## Written instruction 1
Copy the listing lines from the line with "to Zähnezahl Sonne" up to and including the line with "click(735, 241)", swapping "hyperlink" for "table" and leaving everything else the same. Return only those lines.

## Article
+ + +

Now let me see if I've got this straight: the five Supreme Court justices who voted on Tuesday to strike down a key part of the Voting Rights Act did so because that provision has been so successful at preventing racial discrimination?
That’s the way Chief Justice John Roberts’ decision read to me. It’s the way it read to dissenting Justice Ruth Bader Ginsburg, too. In her dissent Ginsburg wrote that throwing out the provision “when it has worked and is continuing to work is like throwing away your umbrella in a rainstorm because you are not getting wet.”
Good analogy, that.
The provision of the Voting Rights Act in question had been reauthorized by Congress for an additional 25 years in 2006. The section gives the federal government the ability to pre-emptively reject changes to election law in states and counties that have a history of discriminating against minority voters.

+ + +

## Supplied material
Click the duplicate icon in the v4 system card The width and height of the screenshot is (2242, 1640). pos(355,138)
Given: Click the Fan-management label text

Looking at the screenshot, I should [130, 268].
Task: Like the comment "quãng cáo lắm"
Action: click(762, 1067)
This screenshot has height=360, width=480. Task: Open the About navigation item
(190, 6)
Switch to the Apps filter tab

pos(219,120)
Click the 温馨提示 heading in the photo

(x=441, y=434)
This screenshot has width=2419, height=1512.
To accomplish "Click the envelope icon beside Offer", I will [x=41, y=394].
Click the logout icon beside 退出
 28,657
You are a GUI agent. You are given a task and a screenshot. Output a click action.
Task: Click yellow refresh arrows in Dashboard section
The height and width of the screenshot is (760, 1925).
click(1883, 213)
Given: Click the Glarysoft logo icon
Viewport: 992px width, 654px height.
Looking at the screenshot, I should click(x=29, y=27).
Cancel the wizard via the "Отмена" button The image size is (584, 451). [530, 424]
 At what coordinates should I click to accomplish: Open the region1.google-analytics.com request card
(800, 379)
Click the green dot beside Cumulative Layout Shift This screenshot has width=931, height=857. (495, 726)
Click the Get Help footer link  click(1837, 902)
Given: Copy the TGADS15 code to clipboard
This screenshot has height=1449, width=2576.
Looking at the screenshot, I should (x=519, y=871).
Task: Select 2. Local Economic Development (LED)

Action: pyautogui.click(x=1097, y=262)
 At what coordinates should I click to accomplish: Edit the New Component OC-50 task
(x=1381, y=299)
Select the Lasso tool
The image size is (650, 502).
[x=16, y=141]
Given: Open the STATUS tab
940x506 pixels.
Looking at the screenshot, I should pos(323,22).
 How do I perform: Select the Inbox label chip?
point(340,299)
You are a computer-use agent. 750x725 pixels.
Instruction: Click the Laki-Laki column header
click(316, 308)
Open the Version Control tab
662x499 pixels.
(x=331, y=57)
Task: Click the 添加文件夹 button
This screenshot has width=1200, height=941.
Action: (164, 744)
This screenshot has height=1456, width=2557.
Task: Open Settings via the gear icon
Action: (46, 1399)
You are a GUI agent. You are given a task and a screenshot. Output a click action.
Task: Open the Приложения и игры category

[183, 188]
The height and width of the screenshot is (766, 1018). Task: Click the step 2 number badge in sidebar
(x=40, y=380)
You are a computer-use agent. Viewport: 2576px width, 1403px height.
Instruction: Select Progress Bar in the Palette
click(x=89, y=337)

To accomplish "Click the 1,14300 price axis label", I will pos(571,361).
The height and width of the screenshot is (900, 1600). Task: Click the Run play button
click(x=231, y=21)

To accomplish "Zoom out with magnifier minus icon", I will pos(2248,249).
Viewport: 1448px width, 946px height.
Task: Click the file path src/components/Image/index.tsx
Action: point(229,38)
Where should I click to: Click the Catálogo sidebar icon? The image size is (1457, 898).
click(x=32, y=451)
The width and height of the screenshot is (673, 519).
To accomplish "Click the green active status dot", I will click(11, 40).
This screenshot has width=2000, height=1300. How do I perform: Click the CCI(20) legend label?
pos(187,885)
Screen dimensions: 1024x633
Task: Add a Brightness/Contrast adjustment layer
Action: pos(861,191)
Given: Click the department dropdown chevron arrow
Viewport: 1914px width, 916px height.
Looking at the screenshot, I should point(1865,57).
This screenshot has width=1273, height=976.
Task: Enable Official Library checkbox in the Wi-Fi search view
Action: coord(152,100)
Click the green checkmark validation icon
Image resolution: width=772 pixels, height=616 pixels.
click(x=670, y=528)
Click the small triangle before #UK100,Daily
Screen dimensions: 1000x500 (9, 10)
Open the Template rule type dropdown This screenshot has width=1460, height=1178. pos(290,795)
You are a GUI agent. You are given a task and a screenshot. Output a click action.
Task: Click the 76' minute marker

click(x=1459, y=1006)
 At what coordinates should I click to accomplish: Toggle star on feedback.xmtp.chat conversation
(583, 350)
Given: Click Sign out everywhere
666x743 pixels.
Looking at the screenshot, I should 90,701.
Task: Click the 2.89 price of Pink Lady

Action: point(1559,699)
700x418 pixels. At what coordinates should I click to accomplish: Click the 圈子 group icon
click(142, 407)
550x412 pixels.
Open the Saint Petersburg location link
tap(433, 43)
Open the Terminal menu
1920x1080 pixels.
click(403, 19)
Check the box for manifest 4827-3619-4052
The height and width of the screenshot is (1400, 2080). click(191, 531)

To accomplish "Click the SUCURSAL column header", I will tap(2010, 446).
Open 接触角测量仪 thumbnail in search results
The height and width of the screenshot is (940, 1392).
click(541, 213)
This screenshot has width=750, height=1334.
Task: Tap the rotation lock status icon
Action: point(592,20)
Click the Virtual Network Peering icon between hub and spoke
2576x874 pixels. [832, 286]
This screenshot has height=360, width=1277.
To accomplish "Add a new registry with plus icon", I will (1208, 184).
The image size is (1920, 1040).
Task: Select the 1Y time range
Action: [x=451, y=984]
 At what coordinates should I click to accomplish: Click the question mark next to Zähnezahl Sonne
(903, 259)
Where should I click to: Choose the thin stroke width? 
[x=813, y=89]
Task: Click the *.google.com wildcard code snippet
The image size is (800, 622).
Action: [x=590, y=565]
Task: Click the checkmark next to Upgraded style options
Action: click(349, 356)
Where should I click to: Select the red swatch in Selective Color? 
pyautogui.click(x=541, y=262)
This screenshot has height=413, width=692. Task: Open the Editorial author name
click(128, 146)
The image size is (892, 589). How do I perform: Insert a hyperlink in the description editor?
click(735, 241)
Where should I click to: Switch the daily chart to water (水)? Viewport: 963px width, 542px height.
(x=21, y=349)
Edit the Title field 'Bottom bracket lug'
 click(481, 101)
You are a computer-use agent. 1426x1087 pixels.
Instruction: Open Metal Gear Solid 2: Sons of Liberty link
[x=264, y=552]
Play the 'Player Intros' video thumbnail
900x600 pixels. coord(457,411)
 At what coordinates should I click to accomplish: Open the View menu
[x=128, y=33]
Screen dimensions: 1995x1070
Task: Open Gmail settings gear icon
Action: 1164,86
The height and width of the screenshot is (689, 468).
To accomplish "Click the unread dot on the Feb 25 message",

+ + +

## Written instruction 2
Carry on the article about the Supreme Court's Voting Rights Act ruling from the point where it stops.

## Output 1
 At what coordinates should I click to accomplish: Click the question mark next to Zähnezahl Sonne
(903, 259)
Where should I click to: Choose the thin stroke width? 
[x=813, y=89]
Task: Click the *.google.com wildcard code snippet
The image size is (800, 622).
Action: [x=590, y=565]
Task: Click the checkmark next to Upgraded style options
Action: click(349, 356)
Where should I click to: Select the red swatch in Selective Color? 
pyautogui.click(x=541, y=262)
This screenshot has height=413, width=692. Task: Open the Editorial author name
click(128, 146)
The image size is (892, 589). How do I perform: Insert a table in the description editor?
click(735, 241)

## Output 2
Roberts and the four justices who voted with him opined that the section focuses “on decades-old data relevant to decades-old problems.” Ginsburg and her fellow dissenters countered that the majority decision ignores so-called “second generation” laws and regulations which have been passed by some states and are clearly designed to make it difficult for minorities to vote. (One such regulation cited in an article I read Tuesday, which was passed in Mississippi, reportedly sought to cancel a local election in 2001 because – Gasp! – black candidates had announced their intention to run. Oh, the horror of it all...)
The Court, the White House and others have called upon Congress to quickly act to pass new bipartisan legislation to ensure that voting rights for minorities remain protected. But expecting Congress to do anything quickly and in bipartisan fashion these days is a little like asking your teenage son to keep his mind on his homework instead of that new Victoria's Secret television commercial: It's probably NOT going to happen.
Quick history lesson: The Voting Rights Act, which was first signed into law in 1965, was a keystone victory of the civil rights movement. American citizens – black and white, rich and poor, famous and unknown, male and female, Protestant, Catholic and Jewish – went through much trial and tribulation on the road towards its passage. Some withstood beatings. Some gave their lives.
In the nearly five decades that have since passed, the law has protected the right to vote for millions of America's citizens – regardless of their color, faith or creed.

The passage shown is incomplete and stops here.